== Records shown

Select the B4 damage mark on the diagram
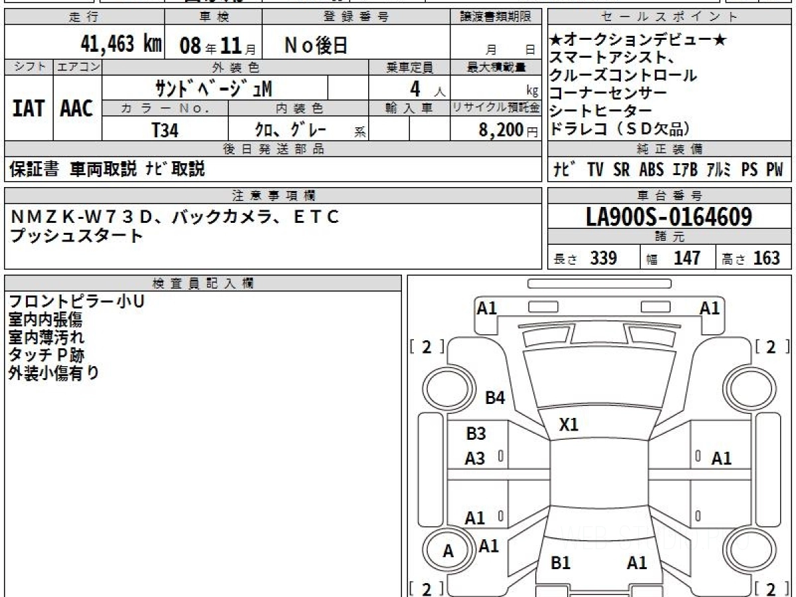 [x=495, y=398]
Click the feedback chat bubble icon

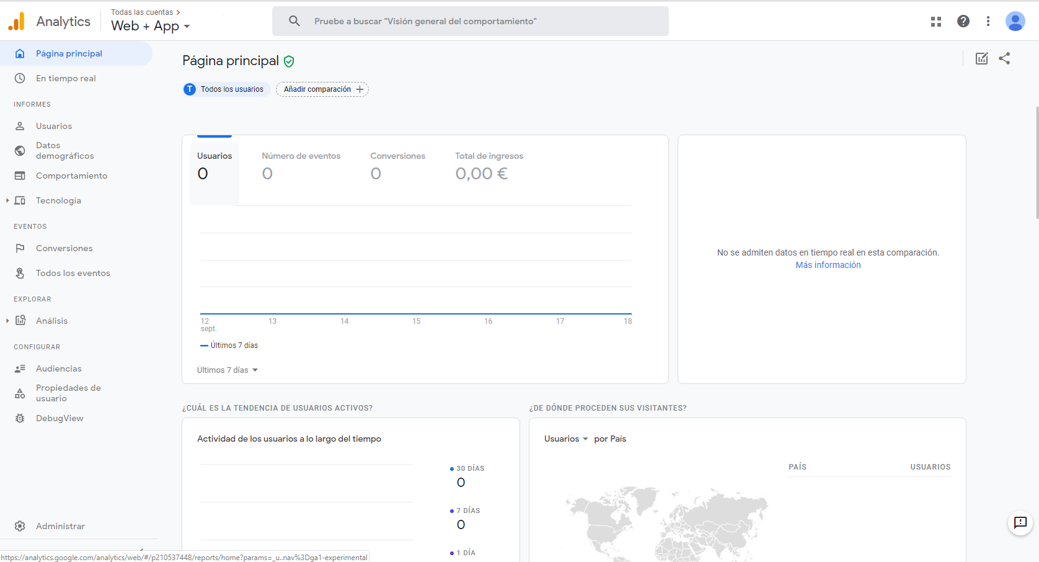point(1020,523)
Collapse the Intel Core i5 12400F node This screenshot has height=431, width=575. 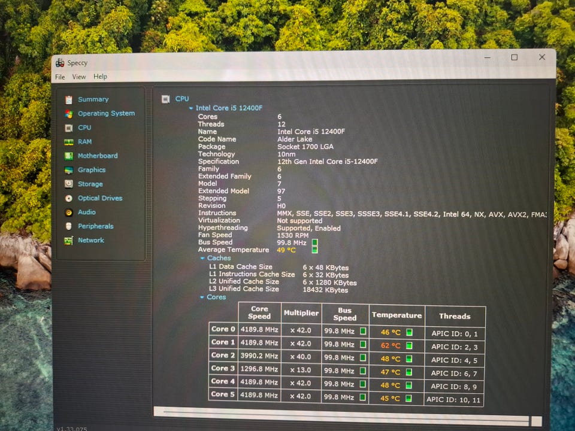click(191, 108)
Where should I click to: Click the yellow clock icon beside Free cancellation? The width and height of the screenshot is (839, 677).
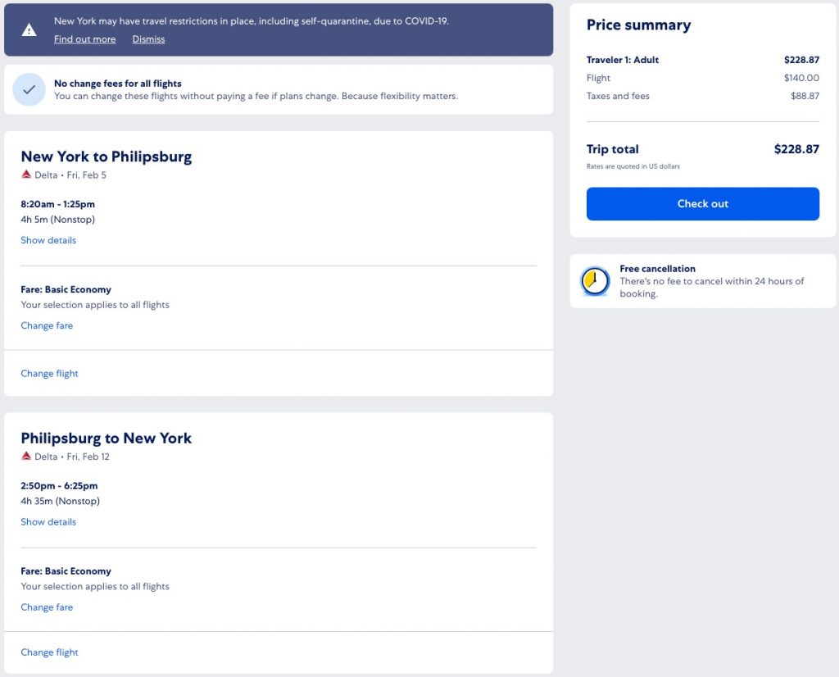point(595,281)
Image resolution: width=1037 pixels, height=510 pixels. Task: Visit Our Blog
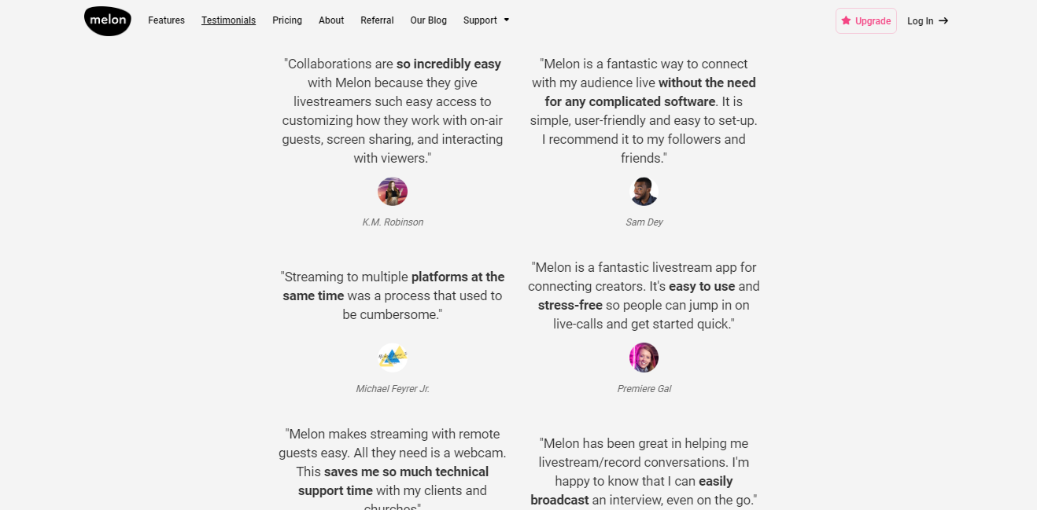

====

◆ Work order
Only the lines from the one with "Where should I" through the last line above belong in the answer. Reproduce them exactly, without the pictures.

◆ Response area
Where should I click to: Click the yellow clock icon beside Free cancellation? The width and height of the screenshot is (839, 677).
point(595,281)
Image resolution: width=1037 pixels, height=510 pixels. Task: Visit Our Blog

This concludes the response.